Superforecasting
Philip E. Tetlock & Dan Gardner
Superforecasting reports what Philip Tetlock learned from a US intelligence forecasting tournament in which ordinary volunteers, the best two percent of them, beat professional analysts with classified information. The superforecasters were not geniuses; they had habits. They started from the outside view, broke hard questions into parts, stated probabilities as numbers, updated often and in small increments, kept score against reality, and treated their beliefs as hypotheses to be tested rather than treasures to be guarded. The book's claim is that these habits are learnable.
Pundits who are confidently wrong keep their jobs. A group of amateurs who said 63 percent instead of 'probably', and checked, beat the professionals. This is how they did it.
The book in essence
Tetlock's earlier research had found that expert political forecasts were barely better than chance, and that the more famous the expert, the worse the forecast. The Good Judgment Project, funded by the intelligence community's research arm from 2011, tested whether anyone could do better. The top two percent could, consistently, and the book anatomises them. They think in probabilities and are comfortable saying 63 rather than 'likely'. They begin with the base rate and only then adjust for the case. They decompose questions the way Fermi estimated piano tuners. They update frequently and by small amounts, avoiding both stubbornness and overreaction. They are measured by the Brier score and want to be. Above all they are, in Tetlock's phrase, in perpetual beta: they treat being wrong as information.
Co-written with the journalist Dan Gardner and published in 2015, it is both a report on the research and a manual, with the Ten Commandments for aspiring superforecasters as an appendix.
Who it's for
- Anyone who has to predict, plan or budget and wants to be less wrong
- Managers who reward confidence in meetings and suspect they should not
- Readers of Kahneman who want to know what the calibrated few actually do
Who it's not for
- — Readers who want certainty; the book's whole point is that the honest answer is a number below one hundred
- — Anyone looking for a quick read; the research is laid out in full
Key lessons
01
Start from the outside view
Before the story of this case, ask what class of thing it is and how often that class turns out one way or the other. Anchor on the base rate, then adjust, less than instinct wants.

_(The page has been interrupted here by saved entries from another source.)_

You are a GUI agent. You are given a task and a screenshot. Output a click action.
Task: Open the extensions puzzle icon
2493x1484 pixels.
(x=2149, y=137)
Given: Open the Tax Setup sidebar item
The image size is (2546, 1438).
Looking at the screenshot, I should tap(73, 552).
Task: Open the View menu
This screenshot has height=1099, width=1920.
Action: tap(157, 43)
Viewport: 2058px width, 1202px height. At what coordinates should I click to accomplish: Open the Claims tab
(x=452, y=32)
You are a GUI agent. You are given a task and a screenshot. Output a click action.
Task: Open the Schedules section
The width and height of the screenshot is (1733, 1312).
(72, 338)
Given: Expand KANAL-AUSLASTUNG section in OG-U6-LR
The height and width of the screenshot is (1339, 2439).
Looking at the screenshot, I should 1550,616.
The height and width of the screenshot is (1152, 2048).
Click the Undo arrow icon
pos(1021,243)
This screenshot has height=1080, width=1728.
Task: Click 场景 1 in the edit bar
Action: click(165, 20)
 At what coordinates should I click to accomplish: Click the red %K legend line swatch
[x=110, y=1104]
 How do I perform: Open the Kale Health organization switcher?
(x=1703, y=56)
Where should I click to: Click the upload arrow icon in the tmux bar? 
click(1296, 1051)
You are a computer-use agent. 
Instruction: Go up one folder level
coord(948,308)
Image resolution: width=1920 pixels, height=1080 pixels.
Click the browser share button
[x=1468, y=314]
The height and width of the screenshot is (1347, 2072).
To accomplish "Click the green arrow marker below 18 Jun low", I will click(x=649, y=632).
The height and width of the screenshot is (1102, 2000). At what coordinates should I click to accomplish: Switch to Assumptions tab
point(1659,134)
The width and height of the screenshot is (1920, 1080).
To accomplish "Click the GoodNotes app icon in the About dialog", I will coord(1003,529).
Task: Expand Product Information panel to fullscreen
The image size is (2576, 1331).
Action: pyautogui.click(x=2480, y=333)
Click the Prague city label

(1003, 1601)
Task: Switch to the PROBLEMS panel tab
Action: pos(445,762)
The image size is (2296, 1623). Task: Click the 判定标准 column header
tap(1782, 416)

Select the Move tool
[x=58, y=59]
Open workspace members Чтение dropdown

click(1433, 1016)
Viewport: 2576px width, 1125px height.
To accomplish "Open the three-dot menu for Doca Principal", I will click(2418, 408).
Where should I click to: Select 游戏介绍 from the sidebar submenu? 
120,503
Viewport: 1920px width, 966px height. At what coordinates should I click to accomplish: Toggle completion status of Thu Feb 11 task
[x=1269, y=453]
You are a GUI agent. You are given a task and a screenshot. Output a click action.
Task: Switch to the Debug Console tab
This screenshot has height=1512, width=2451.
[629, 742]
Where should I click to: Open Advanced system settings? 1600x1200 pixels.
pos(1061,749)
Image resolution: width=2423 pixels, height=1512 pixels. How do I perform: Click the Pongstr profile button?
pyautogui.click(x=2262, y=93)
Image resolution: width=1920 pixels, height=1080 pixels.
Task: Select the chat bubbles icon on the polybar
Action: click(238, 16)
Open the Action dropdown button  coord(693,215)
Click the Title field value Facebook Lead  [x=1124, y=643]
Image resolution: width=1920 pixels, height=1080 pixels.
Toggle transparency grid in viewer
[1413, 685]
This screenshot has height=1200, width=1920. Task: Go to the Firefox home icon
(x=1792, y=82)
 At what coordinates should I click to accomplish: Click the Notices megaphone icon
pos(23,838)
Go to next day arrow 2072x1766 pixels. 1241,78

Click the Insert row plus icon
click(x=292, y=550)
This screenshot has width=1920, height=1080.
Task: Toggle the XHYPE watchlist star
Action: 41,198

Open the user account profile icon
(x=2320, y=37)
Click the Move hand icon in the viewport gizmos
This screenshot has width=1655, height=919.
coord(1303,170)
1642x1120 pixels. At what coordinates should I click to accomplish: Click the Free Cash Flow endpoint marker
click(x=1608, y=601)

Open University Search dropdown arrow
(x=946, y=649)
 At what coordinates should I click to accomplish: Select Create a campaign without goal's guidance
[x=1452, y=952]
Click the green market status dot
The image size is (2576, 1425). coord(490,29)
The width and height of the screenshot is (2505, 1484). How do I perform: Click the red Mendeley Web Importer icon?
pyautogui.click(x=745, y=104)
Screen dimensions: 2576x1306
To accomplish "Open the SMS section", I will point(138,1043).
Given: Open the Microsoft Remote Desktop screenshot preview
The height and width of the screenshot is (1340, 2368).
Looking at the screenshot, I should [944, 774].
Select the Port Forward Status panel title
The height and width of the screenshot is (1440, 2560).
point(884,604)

A baker deciding on a second branch asks four owners with second branches and learns two closed within two years. Her forecast drops below her excitement.
02
Say a number, not 'probably'
'Likely' means 70 to one person and 95 to another. A number cannot hide, can be checked, and lets you be wrong by a measurable amount rather than embarrassed in the abstract.
A manager writes 55 percent that a new branch breaks even in year one, dated. Nine months later the number can be marked against reality.
03
Update often, in small steps
Superforecasters changed their minds far more often than others, and each change was small: 65 to 68, not 65 to 90. New evidence is weighed against everything known, not swapped in for it.
After his manager cancels two meetings, a new hire moves his probability from 65 to 55 and writes why, rather than to 30.
04
Keep score
Without a written, dated forecast marked against what happened, memory turns every prediction into 'I called it'. The score is what makes improvement possible.
A team that logs its delivery estimates finds its 90 percent confident dates come in on time 60 percent of the time, and starts adding buffers.
Try this today
Take one prediction you are making this week, write it as a number with a date, and note the base rate for cases like it. Put a reminder in your calendar to mark it against what happened.
Quick check
What most distinguished superforecasters?
What is the outside view?
Selected quotes
“For superforecasters, beliefs are hypotheses to be tested, not treasures to be guarded.”
“Unpack the question into components. Distinguish as sharply as you can between the known and unknown and leave no assumptions unscrutinized.”